La variante de Pajares cumple una década con todos sus túneles perforados y sin trenes

Imagen de un túnel en el interior de la Variante./
Imagen de un túnel en el interior de la Variante.

Las obras avanzan pero el retraso en León-La Robla y la ladera complica abrir en 2021. Cada año de demora causa un perjuicio de 43,3 millones

RAMÓN MUÑIZGijón

Belarmino Martínez trabajaba esa mañana pero sabía que tenía que ir guapo. Le esperaba L'Ayalga, una tuneladora de 1.900 toneladas que llevaba varios días parada en las entrañas del macizo de las Ubiñas, a 600 metros bajo la tierra del valle de Casares. Le tocaba a él encenderla y vencer los escasos metros de tierra y piedra que impedían que Asturias y León dispusiera del segundo túnel de 24,7 kilómetros diseñado para el AVE. En el lado asturiano, protegidos por una carpa y de rigurosa corbata, aguardaban políticos y empresarios como Florentino Pérez. A través de un sistema de videoconferencia, el ministro José Blanco dio la orden a la cuadrilla de la tuneladora para que procedieran. Los trabajadores, sabedores de quiénes les iban a ver, colocaron una enorme bandera asturiana en la máquina para que les acompañara.

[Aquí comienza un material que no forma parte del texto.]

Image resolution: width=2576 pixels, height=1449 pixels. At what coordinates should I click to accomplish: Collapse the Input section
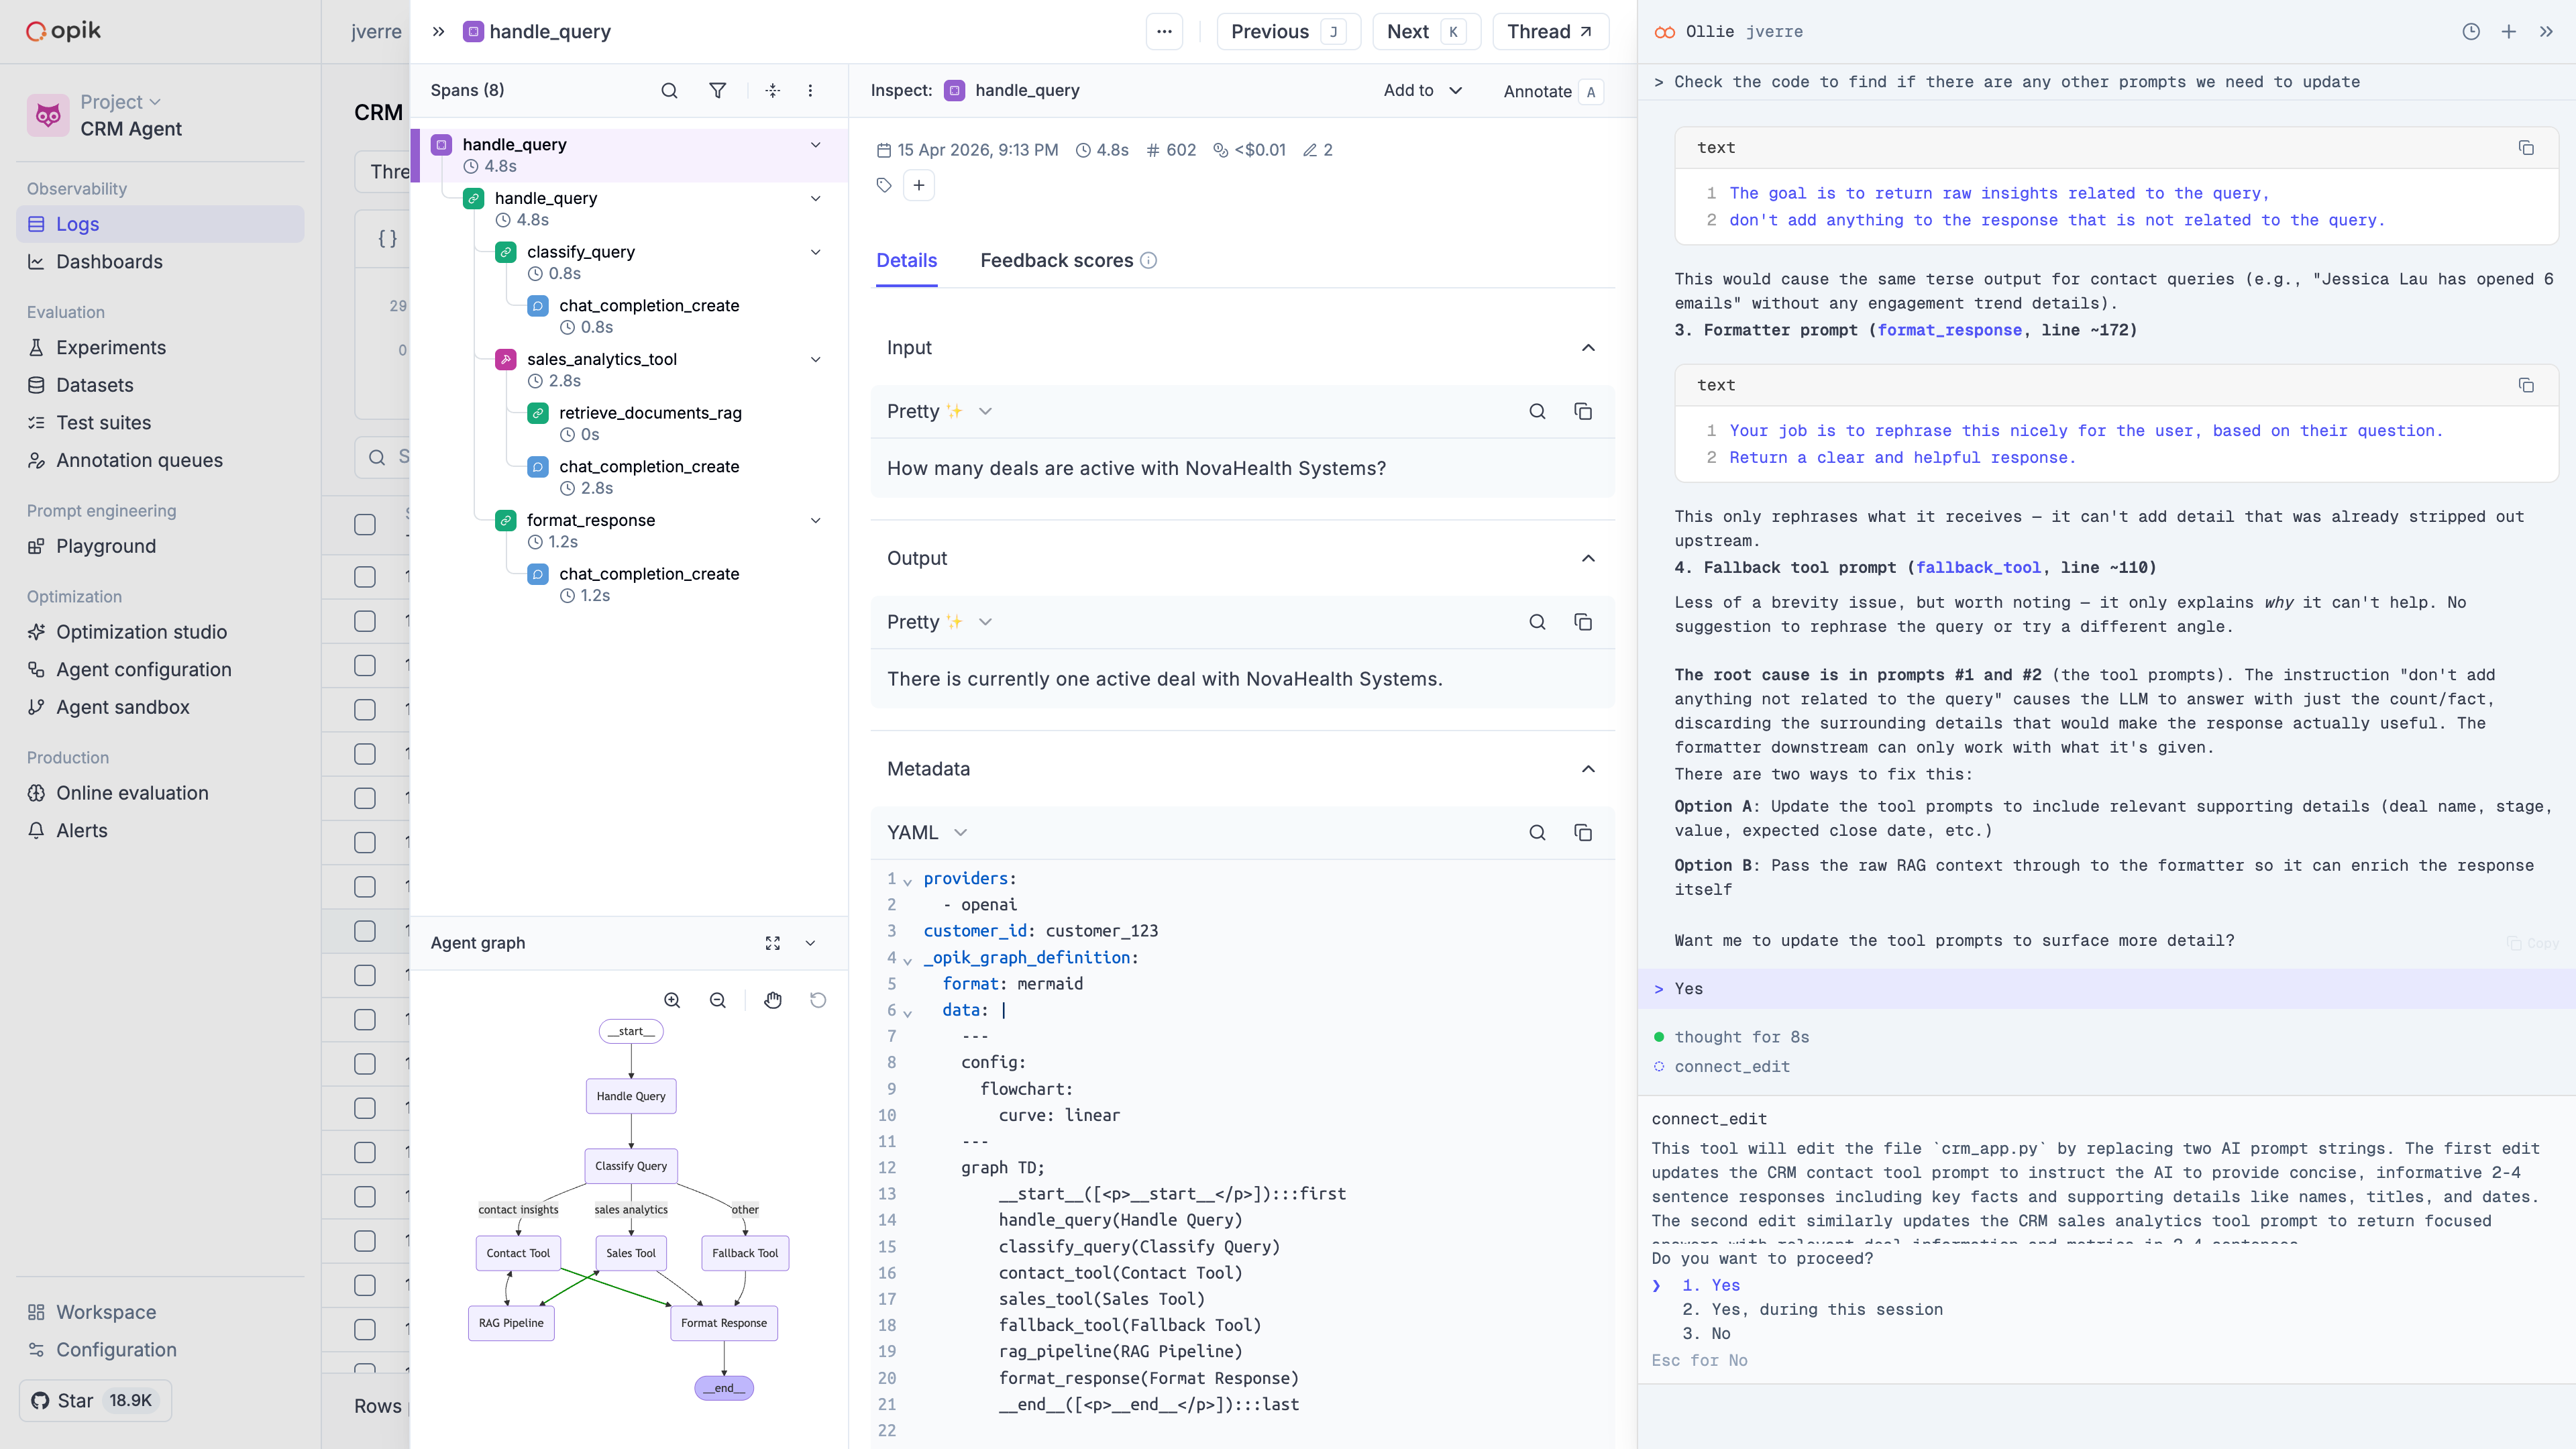[x=1588, y=347]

Treinta minutos costó dar ese empujón final. Era el punto y aparte a 63 meses de obra en la variante de Pajares. Iban 2.132 millones y unos 4.000 obreros empleados. «Con el cale del túnel, concluimos la fase más importante de las obras de alta velocidad», aseguró el ministro. Su equipo contaba con que los trenes aprovechasen tamaño esfuerzo en apenas dos años.

Una década ha pasado desde aquel 11 de julio de 2009 y de momento el aire es lo único que corre dentro de los tubos. Todos los pronósticos que se han ido haciendo cayeron en saco roto. Oficialmente, la promesa que se mantiene vigente es la de terminar las obras en 2020 y poner toda la infraestructura en fase de pruebas, lo que dejaría para 2021 el momento en el que los trenes de Renfe circulasen bajo la cordillera, evitando a sus ocupantes 45 minutos de viaje.

Las autoridades en el cale del segundo tubo de la variente.
Las autoridades en el cale del segundo tubo de la variente.

Ese fue el calendario que fijó el anterior ministro, Íñigo de la Serna, hace dos veranos, pero a su sucesor se le acumulan demoras que amenazan con dar al traste con la expectativa. Es cierto que tiene a los obreros ya tendiendo la vía dentro de los túneles, un avance capital, pero existen incertidumbres en otros frentes.

Las cuentas económicas por ejemplo no casan. El presupuesto de 2018 reservaba 126,9 millones para avanzar. A 31 de noviembre apenas se habían utilizado 58,6 millones, el 40% de ellos además en pleitos pendientes, no en nuevas unidades de obra.

Tampoco encaja la coordinación con el tramo anterior, León-La Robla. El 26 de julio de 2018, el ministerio firmó el contrato para renovar la vía, suprimir los pasos a nivel y tender en estos 20,2 kilómetros un sistema de triple hilo, esto es, vías de tres carriles que permitan el paso de trenes en ancho ibérico e internacional. La operación es indispensable para abrir la variante con un túnel en triple hilo, tal y como se programó. Ha pasado un año y la obra sigue sin comenzar. Cuando lo haga, el adjudicatario necesita otros doce meses para entregar modernizado el tramo.

La ladera de Campomanes, hasta ahora el mayor punto crítico de la variante, tampoco está resuelta. La idea es retirarle 80.000 metros cúbicos para que dejen de presionar a la actual pantalla de contención. Ineco recibió en mayo el encargo de redactar el proyecto. Si no hay retraso lo tendrá en noviembre. Luego deberá ser sometido a supervisión técnica, preparar los pliegos para contratar la obra, licitarla, adjudicarla y formalizarla, trámites que en el mejor de los casos añaden un semestre de papeleos antes de que arranque la excavación. Ineco, por cierto, tenía confiada la asistencia al control y vigilancia de los trabajos de telecomunicaciones de la variante en base a un contrato que acaba de serle ampliado hasta mayo de 2021.

El vaso medio vacío se completa con un recordatorio. Los técnicos de Fomento calculan que abrir la variante proporcionará un beneficio social de 43,3 millones al año. Llegan a ellos sumando el menor coste que tendrá el transporte de mercancías y el valor que los pasajeros dan a ahorrarse los 45 minutos de más que ahora lleva circular por el puerto de Pajares.